For the second straight season, the Jacksonville Jaguars are on their way to winning the offseason again after snagging defensive end Calais Campbell, cornerback A.J. Bouye, safety Barry Church and left tackle Branden Albert. Last year’s remarkable haul made the Jaguars a 3-13 football team. Will they be better this year?
The $25 million-plus the Chargers guaranteed offensive tackle Russell Okung and the like amount Carolina gave OT Matt Kalil are insane.
And did receiver Alshon Jeffery really agree to a single year at $14 million? No, he didn’t, did he? Yep.
With all of that as context, the Bears’ first day of free agency was somewhat predictable, if less than impressive.
Clearly the biggest story of the day was the long expected release of Jay Cutler. What I found most interesting was that it was announced as having come at the quarterback’s request.
I’m sorry, but I just don’t believe that. Once it became clear the Bears were going to sign Mike Glennon, there was no way they were bringing back Cutler.
The bottom line, however, is it was time for a change for both the team and the QB.
My hope is that a few years down the road, Bears fans will come to understand through the prism of history that Cutler was not the reason for the Bears’ mediocrity since his arrival.
He did, however, fail to perform up to the level of a Super Bowl quarterback, which is what the Bears paid for with two No. 1 draft choices, QB Kyle Orton and a swap of third-rounders, and it just wasn’t going to get better.
Hopefully, Bears fans will understand Glennon isn’t being brought in to be that guy, either.

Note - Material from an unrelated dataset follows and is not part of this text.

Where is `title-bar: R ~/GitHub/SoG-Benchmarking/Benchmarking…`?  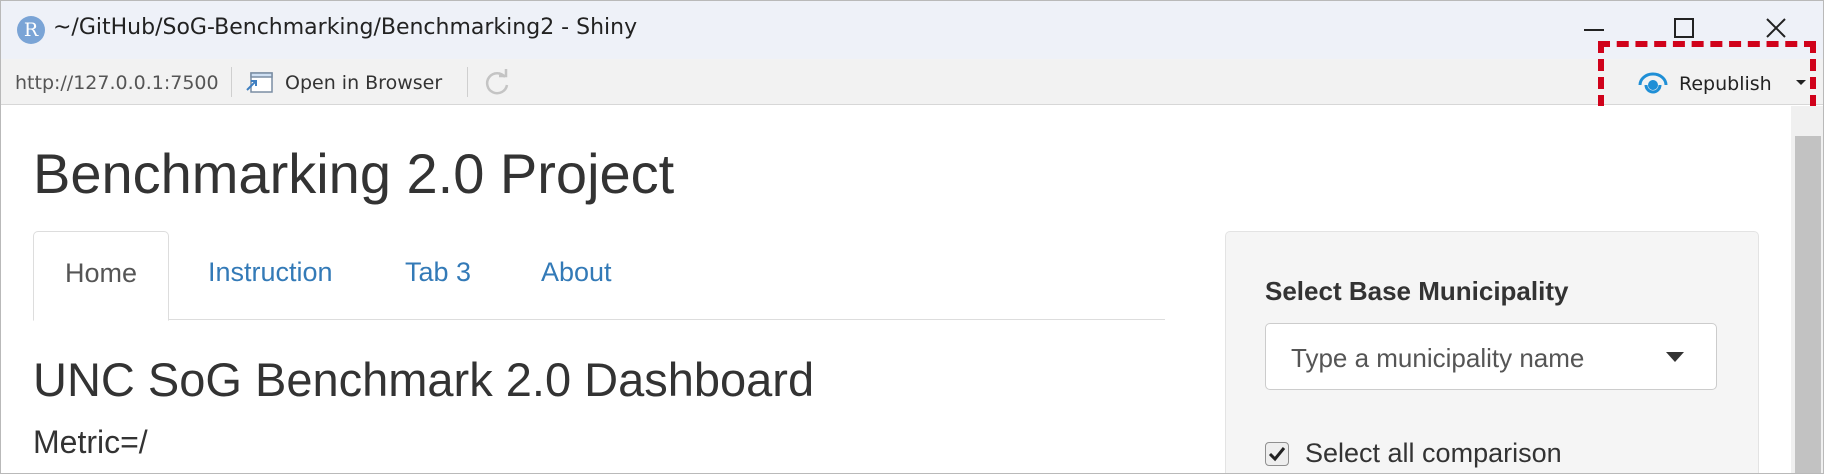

Historically, backup quarterbacks brought to new clubs to lead them fail, and there is nothing on Glennon’s résumé or on his 18 games worth of tape to suggest he will be the exception.
He is a big man with an excellent pocket presence, cannon for an arm and impressive release.
But he never has completed 60 percent or more of his passes. His career 30-touchdowns-to-15-interceptions ratio is unremarkable, and he is a poor athlete with no movement skills and a sack waiting to happen.
As solid as the Bears are at guard and center, if they see Glennon as anything more than a bridge, it is essential they upgrade the tackle positions.
On the upside, his comp stylistically would be Eli Manning, and better accuracy and ball security can be coached.
The Quintin Demps signing honestly caught me by surprise because with Tony Jefferson, T.J. McDonald, Church and D.J. Swearinger also all available at safety, and all younger and more athletic, it never occurred to me Demps was on the Bears’ radar.
The signing just feels too much like the Antrel Rolle deal.
Former Steelers receiver Markus Wheaton is a really nice get if he can stay healthy.
A healthy Wheaton will be a great fit in the slot between Kevin White and Cameron Meredith and is an instant and huge upgrade to the Bears’ team speed and return game.
At the end of the day, I think the less than ebullient reaction we all are seeing from Bears Nation is mostly because general manager Ryan Pace, possibly unintentionally, had suggested we should expect more than a couple of guys in Glennon and Demps who have spent most of their careers as backups.
But chins up Bears fans, the ceilings on Glennon and Wheaton still are fairly high, and there still are more than three months of free agency to work with and a lot more talent on the board.
It could be worse, we could be looking at the Bears’ moves and saying, “No, they didn’t?”